**YOUR ASSIGNMENT**
Restate word for word the lines below that run from the one holding "Click the LangTools A-to-Z logo icon" through the one holding "This screenshot has height=1144, width=640.", inclusive. Pictures don't belong in the copy.

**RECORDS PROVIDED**

-- Opening Marker --

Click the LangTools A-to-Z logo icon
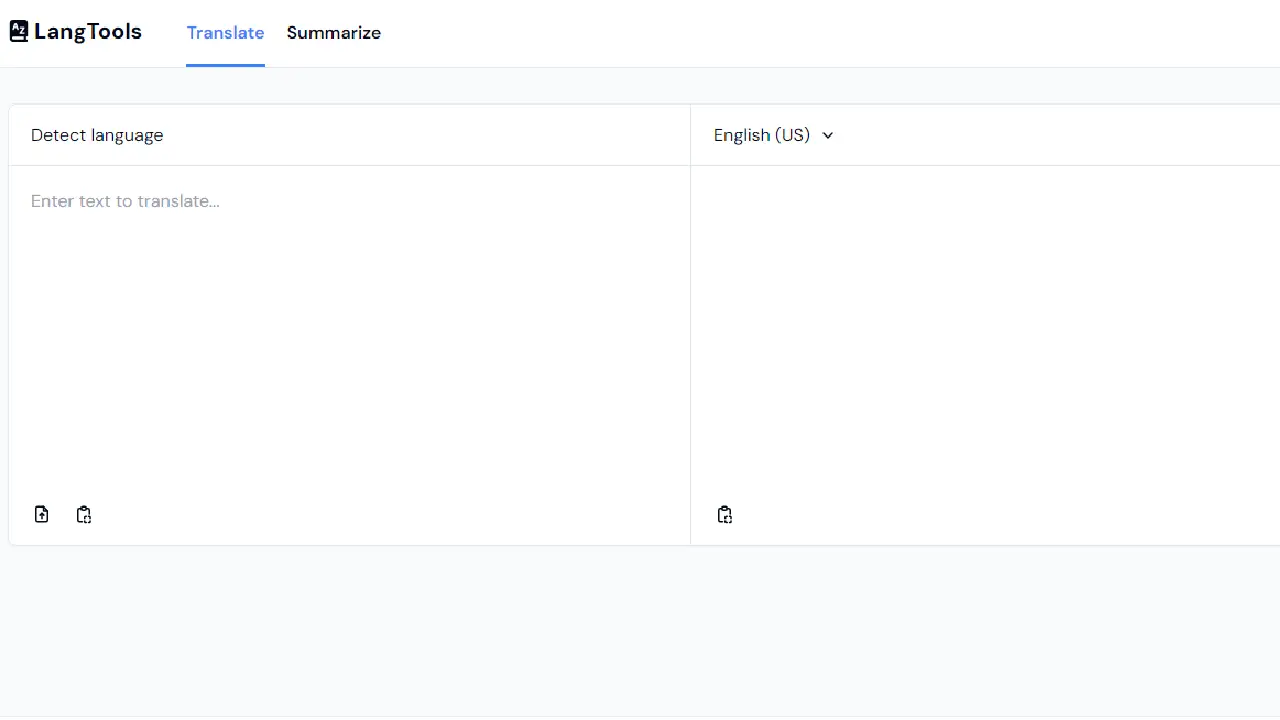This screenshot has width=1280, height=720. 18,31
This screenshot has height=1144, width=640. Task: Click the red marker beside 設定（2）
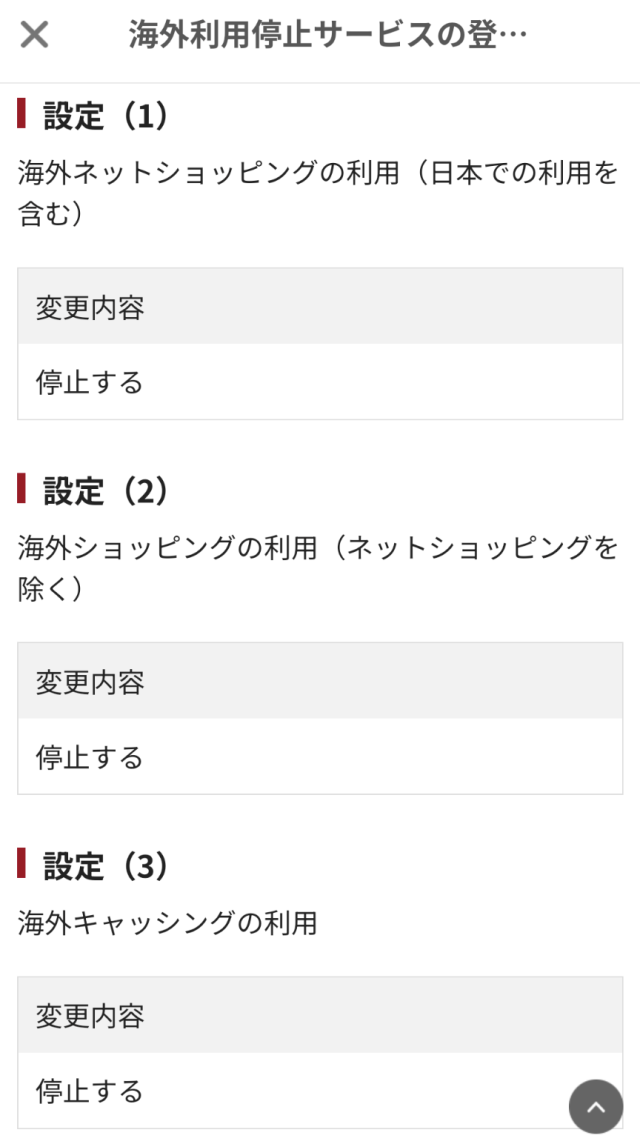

-- Closing Marker --
-- Opening Marker --

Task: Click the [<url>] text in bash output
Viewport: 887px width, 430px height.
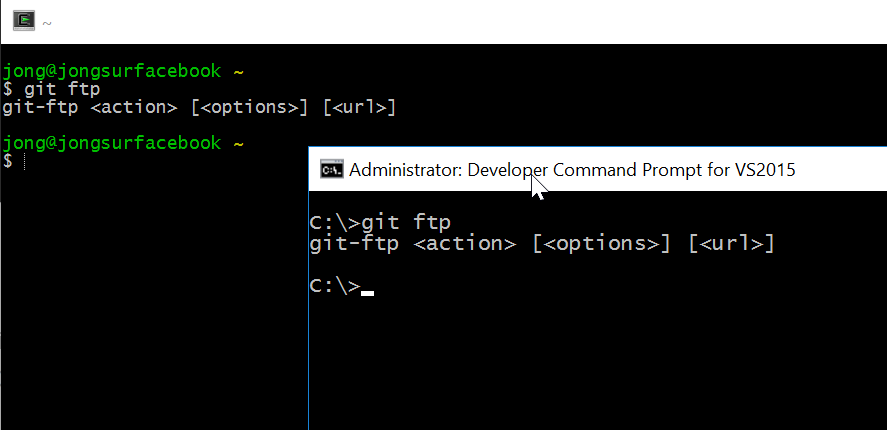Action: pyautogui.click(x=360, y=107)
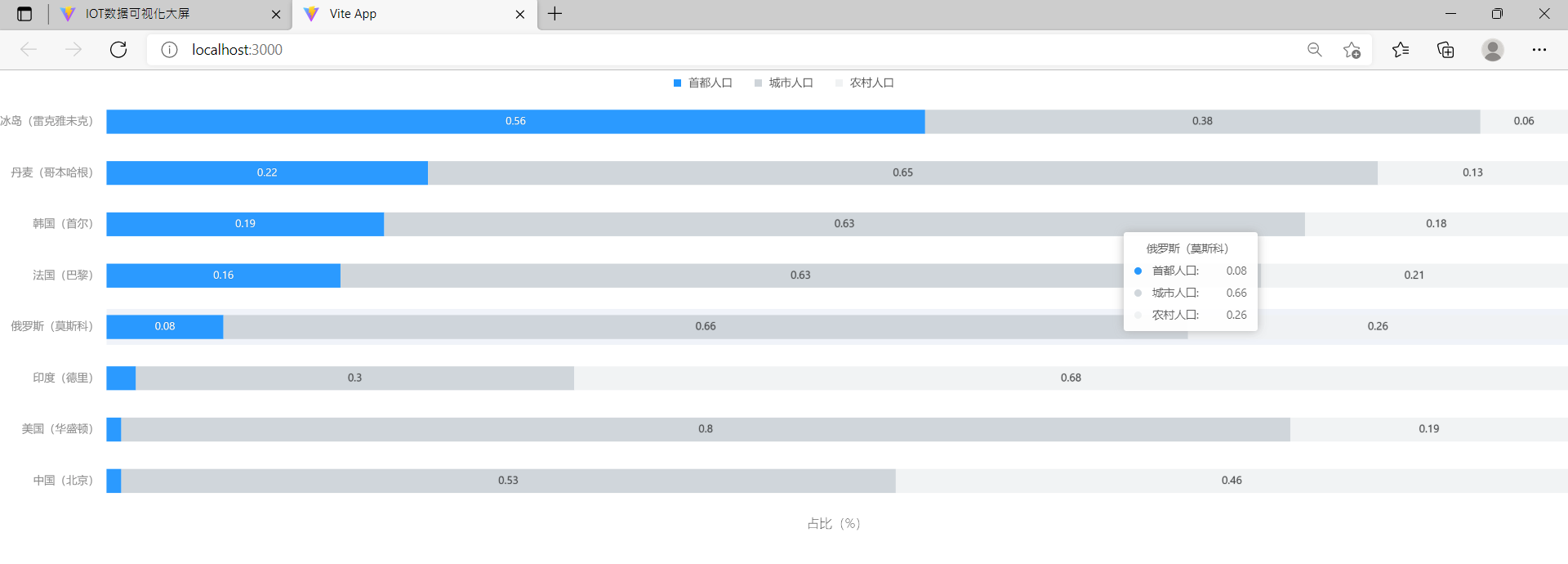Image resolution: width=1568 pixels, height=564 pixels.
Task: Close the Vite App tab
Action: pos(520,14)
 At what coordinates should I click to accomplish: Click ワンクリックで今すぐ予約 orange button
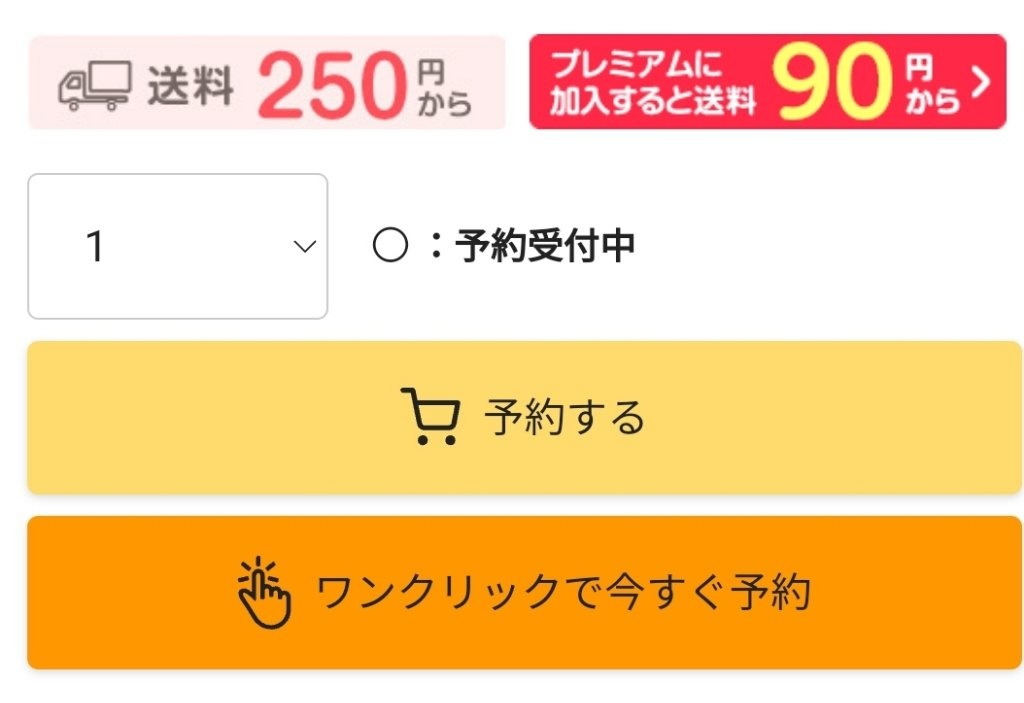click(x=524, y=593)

-- Closing Marker --
-- Opening Marker --

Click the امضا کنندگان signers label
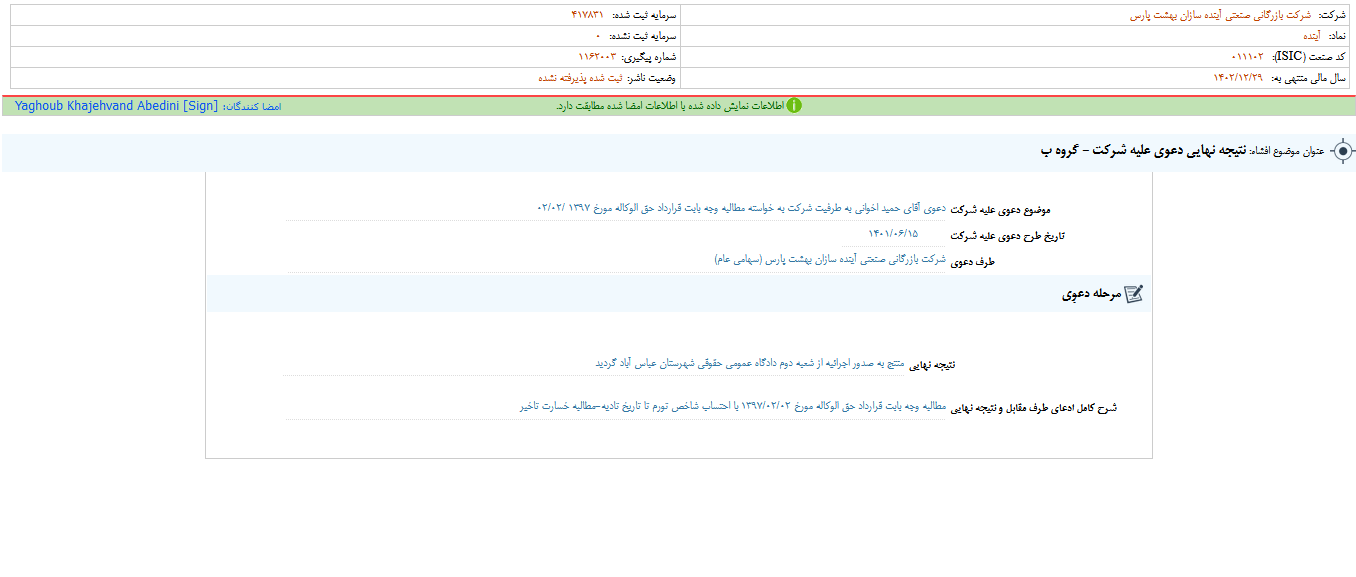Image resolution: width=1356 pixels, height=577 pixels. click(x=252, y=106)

-- Closing Marker --

**RESULT FOR THIS TASK**
Click the LangTools A-to-Z logo icon
This screenshot has width=1280, height=720. 18,31
This screenshot has height=1144, width=640. Task: Click the red marker beside 設定（2）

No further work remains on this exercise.